Chapman highlighted the possible impact a voice user interface (UI) could have on devices such as headphones.

“We take headphones off as a matter of course throughout the day and form factors are varied. But as our relationship with voice UI changes and we embrace new services, new value is created and users will quite possibly start to see the benefit of wearing headphones throughout the day.

“For companies like Qualcomm, our focus has traditionally been on providing audio quality but, if you are looking to engage with a VNA all day, the industry is going to have to develop devices with much greater processing capabilities, with much smaller form factors as well as more efficient batteries.
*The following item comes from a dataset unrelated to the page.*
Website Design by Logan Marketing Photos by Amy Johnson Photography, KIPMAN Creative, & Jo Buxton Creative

“If you’re able to talk to a VNA throughout the day, content providers will also be able to provide many more varied services.”

Microphone technology

As device makers look to integrate voice assistants into their products, more durable microphones will be required that will enable them to build flexible hands-free devices.

With the introduction of new voice-forward products, device makers need to consider how the environment in which their product will be used will impact the components adopted during the design of the device.
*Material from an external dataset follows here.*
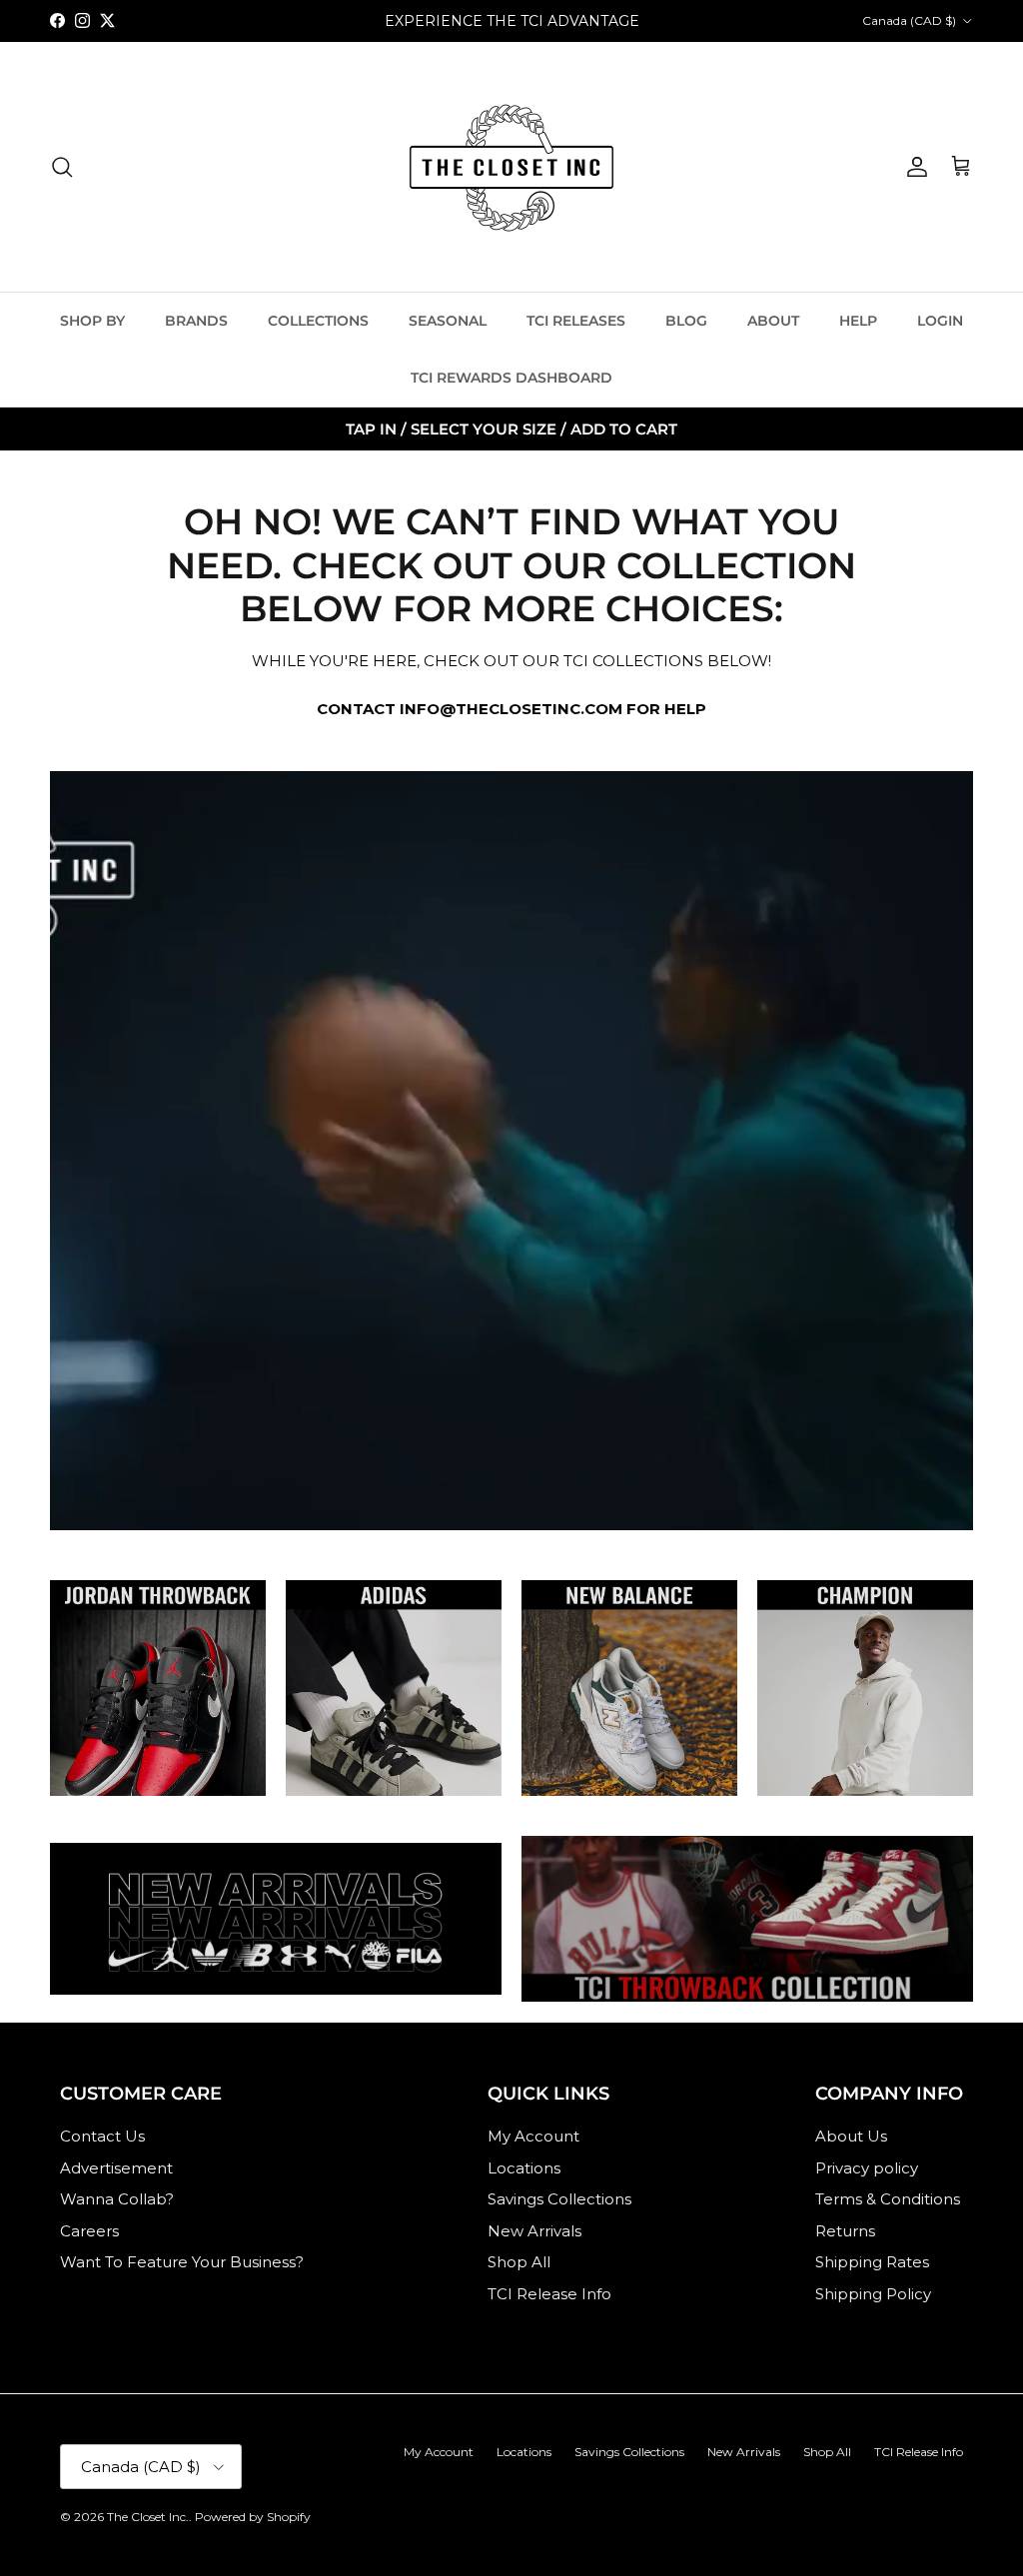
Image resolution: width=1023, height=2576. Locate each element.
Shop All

Arrays with four or more microphones tend to offer clearer audio pickup, enabling VNAs to better understand the user but these larger microphone arrays are also more fragile.

One solution is piezoelectric MEMS microphones that enable device makers to add larger mic arrays into devices.

Vesper Technologies has developed the first commercially available piezoelectric MEMS microphone and without the need for a back plate, the microphone plates can bend and experience stress without quality degradation.

“As we move to voice driven HMIs and operating systems its impact will go far beyond the music and radio sector, said Patrice Slupowski, VP Digital Innovation, Orange.

”Voice provides an opportunity to engage with consumers in many different ways. Business models will have to adapt and I’m not sure that the companies currently managing set top boxes or pay TV services, for example, will be happy to hand over the control of the interface to the likes of Amazon or Google via their VNAs.”

So who is going to control the touch points with consumers? Brands and companies need to think about this, according to Chapman.

While consumers will have a strong relationship with voice interfaces, according to Nikolaj Hviid, CEO of Bragi, “It will only be one element of how consumers will interact with suppliers. What is crucial is how you combine hardware with the consumer experience and new business models. That is what will generate value. Focusing solely on the hardware seems to be the wrong strategy.”

According to Chapman more processing will be done at the local level.

“That’ll be a challenge but once that’s achieved and we’re able to run artificial intelligence on even the tiniest of devices to better understand the users’ intentions there will be no need to send data to the cloud and for the user’s data to be transferred to someone else.”

Interoperability is crucial to the successful rolling out of VNAs but with only a few platforms currently available, the scale needed to deliver the benefits of these new systems, especially when using artificial intelligence, has yet to be reached but it’s certainly coming.